-
Notifications
You must be signed in to change notification settings - Fork 104
Description
Problem Statement
Currently, TORAX simulations write final results to NetCDF files (state_history_%Y%m%d_%H%M%S.nc) but lack the ability to save intermediate simulation states and resume from checkpoints. This limitation creates significant challenges for:
- Long-running simulations: If a simulation crashes or is interrupted after hours of computation, all progress is lost
- Iterative workflow optimization: Researchers cannot easily branch from intermediate states to test different parameters
- Resource efficiency: Computing clusters with time limits require ability to save and resume work across multiple job submissions
- Debugging and analysis: Cannot inspect and resume from specific simulation timestamps
- Parameter sweeps: Must restart entire simulations when exploring slight variations from a common baseline
Comparison with Similar Tokamak Simulation Tools
RAPTOR (RApid Plasma Transport simulatOR)

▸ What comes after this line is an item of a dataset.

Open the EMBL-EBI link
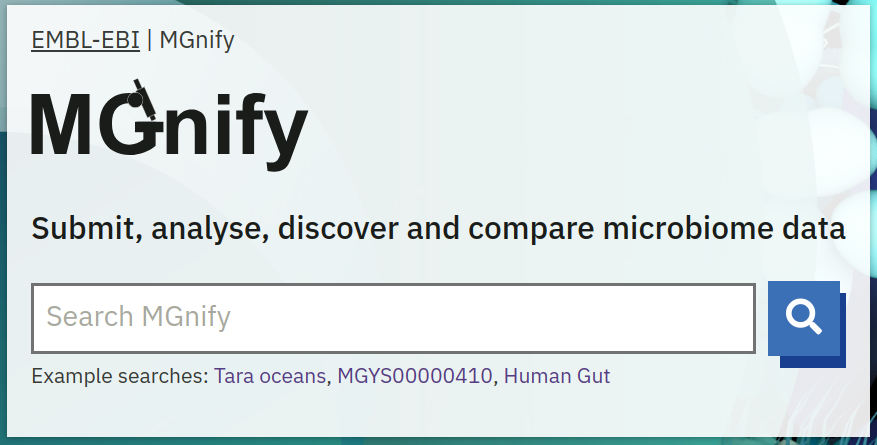 click(85, 40)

- Restart capabilities: Supports state snapshots for real-time control applications
- Use case: Enables rapid model-based control requiring frequent save/load cycles
- Reference: RAPTOR is designed for real-time execution where checkpoint/restart is essential for control workflows
TokSys Suite
- Checkpoint system: Full support for saving and restoring plasma control simulations
- Integration: Works with GSevolve for closed-loop simulations with restart capability
- Application: ITER PCS development, EAST, KSTAR, DIII-D, and NSTX-U all use TokSys checkpointing
IPS (Integrated Plasma Simulator)
- Robust restart framework: Dedicated
SIMULATION_MODE = RESTARTconfiguration - Features:
RESTART_TIMEparameter to specify checkpoint timestampRESTART_DIRECTORYfor seamless simulation continuation- Automatic archiving of restart files per component
- Support for appending to existing simulation data
- Reference: Used extensively in fusion simulation workflows
OpenMM (Physics Simulation - Analogous Domain)
- Dual save methods:
saveCheckpoint(): Binary format with complete internal state (RNG states, etc.)saveState(): XML format with public data only (positions, velocities)
- Resume capability:
loadCheckpoint()restores exact simulation state - Periodic checkpointing: Automatic saves at configurable intervals during long runs
Key Gap in TORAX
TORAX currently lacks any equivalent checkpoint/restart mechanism, despite being positioned as a tool for "pulse-design, trajectory optimization, and controller design workflows" where interrupted or iterative execution is common.
Proposed Solution
Implement a comprehensive checkpoint/restart system integrated with TORAX's existing JAX-based architecture and NetCDF output format.
Core Components
1. Checkpoint Data Structure
Create a checkpoint that captures complete simulation state:
@dataclass
class ToraxCheckpoint:
"""Complete checkpoint containing all data needed to resume simulation."""
# Simulation metadata
checkpoint_version: str # For backward compatibility
torax_version: str
timestamp: float
step_number: int
# Core simulation state
core_profiles: CoreProfiles # All plasma profiles at checkpoint time
core_sources: CoreSources # Source terms and derived quantities
geometry: Geometry # Geometric configuration
# Solver state
solver_state: Any # Internal solver state (for exact reproducibility)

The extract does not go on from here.